The employees who are making Detroit Golf Club a playable PGA Tour-caliber golf course this week are calling for the end of negotiations and a new contract. If it doesn’t happen by the time the Rocket Mortgage Classic tees off on Thursday, then the union says it’s willing to strike.
“Come (Thursday) when this tournament starts,” said Kevin Moore, president of local union, Teamsters Local 299, and executive board member of the International Brotherhood of Teamsters, “we’re going to do what we have to do. Demonstrations, strikes, whatever is at our disposal.”
A seven-member group of mechanics and groundskeepers represented by Teamsters Local 299 saw their contract expire in 2018. The club had been asking for a contract that included a “3% pay raise, health care relief and job security language,” according to a news release on Monday..
Detroit Golf Club president Andrew Glassberg said in a statement Monday the club offered a contract with benefits and salaries 4% higher per year than the current contract and a 17% increase over the duration.
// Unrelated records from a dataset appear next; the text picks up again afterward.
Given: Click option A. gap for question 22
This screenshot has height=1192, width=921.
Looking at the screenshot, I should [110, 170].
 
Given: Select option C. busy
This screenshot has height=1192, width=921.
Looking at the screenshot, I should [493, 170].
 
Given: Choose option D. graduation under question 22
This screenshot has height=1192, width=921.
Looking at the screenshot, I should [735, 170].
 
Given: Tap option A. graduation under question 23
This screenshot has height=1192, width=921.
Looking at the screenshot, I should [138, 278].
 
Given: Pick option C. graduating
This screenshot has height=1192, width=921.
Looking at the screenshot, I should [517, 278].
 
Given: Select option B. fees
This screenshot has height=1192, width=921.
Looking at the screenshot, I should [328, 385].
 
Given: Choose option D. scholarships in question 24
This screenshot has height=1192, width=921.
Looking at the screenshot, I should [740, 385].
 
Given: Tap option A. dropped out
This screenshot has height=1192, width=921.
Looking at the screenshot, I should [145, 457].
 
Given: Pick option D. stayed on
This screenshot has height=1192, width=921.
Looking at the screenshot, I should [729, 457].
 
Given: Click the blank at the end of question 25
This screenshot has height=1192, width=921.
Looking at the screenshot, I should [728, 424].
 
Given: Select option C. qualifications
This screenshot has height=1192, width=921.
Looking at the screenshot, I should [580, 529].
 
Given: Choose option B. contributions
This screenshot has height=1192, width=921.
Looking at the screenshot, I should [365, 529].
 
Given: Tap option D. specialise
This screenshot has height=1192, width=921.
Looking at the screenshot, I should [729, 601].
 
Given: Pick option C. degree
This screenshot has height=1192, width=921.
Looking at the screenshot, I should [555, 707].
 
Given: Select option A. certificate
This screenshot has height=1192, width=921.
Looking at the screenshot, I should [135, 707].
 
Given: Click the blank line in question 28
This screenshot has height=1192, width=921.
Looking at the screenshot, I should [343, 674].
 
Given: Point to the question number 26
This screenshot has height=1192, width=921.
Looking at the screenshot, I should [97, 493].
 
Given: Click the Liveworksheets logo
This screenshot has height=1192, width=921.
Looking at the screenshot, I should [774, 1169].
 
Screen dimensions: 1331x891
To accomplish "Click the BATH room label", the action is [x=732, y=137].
Moore says Glassberg’s claims aren’t true, and that after Glassberg went through a federal mediator, the workers were offered less than the 3% raise the union had asked for. The union filed its unfair labor practice charge against the golf club in May, citing a “failure to negotiate in good faith,” according to Monday’s release. Glassberg walked out of negotiations with the union on June 14.
“We believe our offer is more than fair,” Glassberg said in a statement on Monday. “We are ready to reach a resolution with the union, as we have since the contract expired roughly one year ago. Unfortunately, the union cancelled bargaining sessions, delayed the negotiating process, and chose this historic event to make its statement.”
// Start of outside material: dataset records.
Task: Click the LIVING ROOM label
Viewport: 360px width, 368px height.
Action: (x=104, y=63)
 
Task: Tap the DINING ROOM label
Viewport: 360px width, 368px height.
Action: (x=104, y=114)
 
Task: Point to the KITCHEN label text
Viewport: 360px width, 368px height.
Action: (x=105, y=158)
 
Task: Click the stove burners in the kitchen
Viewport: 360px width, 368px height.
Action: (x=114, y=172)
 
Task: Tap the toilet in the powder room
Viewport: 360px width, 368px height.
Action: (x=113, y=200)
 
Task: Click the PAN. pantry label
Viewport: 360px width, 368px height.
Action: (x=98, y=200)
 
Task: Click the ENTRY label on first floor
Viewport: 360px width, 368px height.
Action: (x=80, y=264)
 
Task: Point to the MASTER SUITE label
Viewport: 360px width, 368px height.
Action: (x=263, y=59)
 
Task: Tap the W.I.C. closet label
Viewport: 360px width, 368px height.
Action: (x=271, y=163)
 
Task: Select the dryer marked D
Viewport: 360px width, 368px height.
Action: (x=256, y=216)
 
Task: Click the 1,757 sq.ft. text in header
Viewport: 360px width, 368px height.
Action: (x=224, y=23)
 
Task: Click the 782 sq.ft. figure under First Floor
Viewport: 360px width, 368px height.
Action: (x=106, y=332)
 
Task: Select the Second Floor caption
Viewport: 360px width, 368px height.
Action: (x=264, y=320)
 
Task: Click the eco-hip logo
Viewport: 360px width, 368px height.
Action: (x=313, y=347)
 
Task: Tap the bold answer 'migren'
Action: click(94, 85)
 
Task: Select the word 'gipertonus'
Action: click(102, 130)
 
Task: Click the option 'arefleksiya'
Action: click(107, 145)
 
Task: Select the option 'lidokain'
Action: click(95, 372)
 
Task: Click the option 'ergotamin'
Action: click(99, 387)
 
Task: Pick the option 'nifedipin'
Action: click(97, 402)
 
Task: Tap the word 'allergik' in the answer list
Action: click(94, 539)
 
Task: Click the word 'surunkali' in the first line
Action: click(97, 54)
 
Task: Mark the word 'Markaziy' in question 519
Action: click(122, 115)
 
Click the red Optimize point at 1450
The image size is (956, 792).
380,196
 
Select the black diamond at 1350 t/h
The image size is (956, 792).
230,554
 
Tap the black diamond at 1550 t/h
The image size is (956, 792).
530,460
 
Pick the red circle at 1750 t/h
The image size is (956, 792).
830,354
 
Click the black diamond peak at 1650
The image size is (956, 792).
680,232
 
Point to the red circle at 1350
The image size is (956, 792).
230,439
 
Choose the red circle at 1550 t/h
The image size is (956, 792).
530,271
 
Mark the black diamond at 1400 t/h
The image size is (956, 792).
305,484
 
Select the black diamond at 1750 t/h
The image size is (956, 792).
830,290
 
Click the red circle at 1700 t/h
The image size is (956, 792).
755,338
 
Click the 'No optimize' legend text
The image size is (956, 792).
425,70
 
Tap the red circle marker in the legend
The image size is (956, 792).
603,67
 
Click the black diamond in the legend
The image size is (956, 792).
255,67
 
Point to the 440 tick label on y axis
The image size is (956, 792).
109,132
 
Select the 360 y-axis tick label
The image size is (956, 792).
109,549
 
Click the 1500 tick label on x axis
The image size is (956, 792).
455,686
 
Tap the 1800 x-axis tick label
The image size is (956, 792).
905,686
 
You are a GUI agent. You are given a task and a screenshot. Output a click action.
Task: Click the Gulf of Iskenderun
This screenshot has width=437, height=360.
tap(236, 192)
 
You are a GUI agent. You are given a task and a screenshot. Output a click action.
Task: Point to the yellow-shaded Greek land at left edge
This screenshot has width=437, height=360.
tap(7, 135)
Moore claims the club offered a $500 one-time signing bonus, but Teamsters countered with a 45 cent (3%) hourly pay increase which was denied.
He also says the the golf club forced workers to take a 15-to-20% wage reduction in 2015, then increased the out-of-pocket healthcare expense nearly $600 a month for family medical. Moore said management switched from the Michigan Teamsters health plan into a Detroit Golf Club-sponsored health plan.
“It was a garbage plan,” Moore said on Monday, “and they shoved the workers’ expenses down their throat.”
Detroit Golf Club workers have over 170 years of combined professional coursework, according to a release from Teamsters Local 299 sent on Thursday. On the course Monday, groundskeeper George D. Breault said he is a union member but was advised not to talk about negotiations.
“We’re happy about the revitalization of Detroit,” Moore said, “but the way they want to represent these members is absolutely horrendous.”
Detroit Golf Club is hosting the Rocket Mortgage Classic this week, the first PGA Tour event in Detroit. It’s the first time the tour has been in Michigan since the Buick Open’s final year in Grand Blanc in 2009.
Moore said nobody from Rocket Mortgage, the tournament title sponsor, or the PGA Tour has reached out to him, but he’s also unsure if the issue is even on their radar. Moore said in addition to the seven full-time workers, there are 40 temporary workers.
“The eyes of the world are upon us and this golf course, like the City of Detroit, has never shined brighter,” Glassberg said. “Unfortunately, the Teamsters have chosen this magnificent event that celebrates Detroit and supports local non-profit organizations to score political points for their bosses in Washington.”
“We are proud of our workforce,” he continued. “We are lucky to have such great groundskeepers and mechanics working the Rocket Mortgage Classic and throughout the year — and are determined to continue compensating our team with above-market pay and benefits.”